Cet arrêt est aussi l’occasion de s’interroger sur l’impact du nouveau droit des biens sur les constructions usufruit.

Dans cette affaire, deux dirigeants avaient fait l’acquisition d’un immeuble en démembrement de propriété (usufruit par leur société et nue-propriété par les dirigeants). Ils avaient transformé le bâtiment en un immeuble à appartements avec garages. Le fisc taxa ces travaux au titre d’avantage de toute nature, sur la base de l’article 32 du CIR.

Selon la cour, il faut se référer à la théorie des impenses : il faut distinguer deux types d’impenses : les impenses nécessaires ou utiles (les sommes employées pour la conservation du bien ) et les impenses somptuaires ou voluptuaires (qui ne visent qu’à satisfaire les goûts personnels ou les caprices de l’usufruitier).

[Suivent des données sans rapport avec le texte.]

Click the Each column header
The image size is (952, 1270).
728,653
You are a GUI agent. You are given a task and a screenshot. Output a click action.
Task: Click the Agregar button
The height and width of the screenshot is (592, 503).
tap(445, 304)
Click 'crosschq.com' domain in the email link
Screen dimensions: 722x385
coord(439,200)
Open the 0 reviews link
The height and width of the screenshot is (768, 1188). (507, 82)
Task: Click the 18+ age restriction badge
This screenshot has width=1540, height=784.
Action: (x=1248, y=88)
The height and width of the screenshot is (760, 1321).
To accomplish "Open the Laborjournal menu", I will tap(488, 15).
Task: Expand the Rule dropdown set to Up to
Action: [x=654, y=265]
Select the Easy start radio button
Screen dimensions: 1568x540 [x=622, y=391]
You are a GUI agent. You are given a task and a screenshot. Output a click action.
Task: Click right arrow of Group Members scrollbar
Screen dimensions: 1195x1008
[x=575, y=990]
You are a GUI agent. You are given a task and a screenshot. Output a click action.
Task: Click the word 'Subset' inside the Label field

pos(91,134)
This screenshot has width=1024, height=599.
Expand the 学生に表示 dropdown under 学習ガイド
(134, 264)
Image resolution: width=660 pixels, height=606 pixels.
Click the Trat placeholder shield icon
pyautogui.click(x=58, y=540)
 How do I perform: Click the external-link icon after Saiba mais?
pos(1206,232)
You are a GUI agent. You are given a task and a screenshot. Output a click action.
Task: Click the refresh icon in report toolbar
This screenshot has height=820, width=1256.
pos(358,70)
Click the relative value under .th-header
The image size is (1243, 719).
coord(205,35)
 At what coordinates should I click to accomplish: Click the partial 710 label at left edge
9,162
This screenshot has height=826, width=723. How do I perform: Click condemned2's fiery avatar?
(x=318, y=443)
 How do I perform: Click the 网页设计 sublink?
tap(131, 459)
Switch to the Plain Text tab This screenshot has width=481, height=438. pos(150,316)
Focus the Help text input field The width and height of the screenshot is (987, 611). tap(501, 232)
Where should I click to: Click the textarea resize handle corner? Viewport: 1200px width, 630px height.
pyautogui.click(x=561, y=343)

En l’espèce les travaux de transformation sont des impenses qui doivent être qualifiées de nécessaires.

En conséquence sur le plan fiscal la cour en déduit qu’en renonçant à une indemnisation la société a consenti un avantage au dirigeant.

Cette affaire relève de l’ancien Code civil. Il se trouve que le nouveau droit des biens ne fait plus la distinction entre améliorations, impenses nécessaires ou utiles.

En vertu de l’article 3.160 du Code civil, le nu-propriétaire doit indemniser l’usufruitier, sur la base de l’enrichissement injustifié, pour les ouvrages et plantations réalisées dans les limites de son droit sans y être obligé et avec le consentement du nu-propriétaire. S’il n’y a pas ce consentement, le nu-propriétaire a donc acquis à la propriété des ouvrages et plantations à la fin du droit, sans indemnisation.

Cela ouvre le champ à de nombreux contentieux fiscaux potentiels.

En effet il est évident que, du fait que la société usufruitière et son administrateur nu-propriétaire sont parties liées, on peut imaginer qu’il n’y aura pas de consentement donné par le nu-propriétaire pour la réalisation des travaux.

Sans consentement , et donc sans obligation d'indemnisation, peut on alors considérer qu’il n’y aura pas d’avantage en nature ? Rien n’est moins sûr. Il est fort probable que le fisc estimera que le consentement peut être considéré comme implicite ou tacite.

Dans tous les cas, on devine déjà les nombreux contentieux avec l’administration fiscale et le difficile travail d’analyse de tels dossiers par les cours et tribunaux.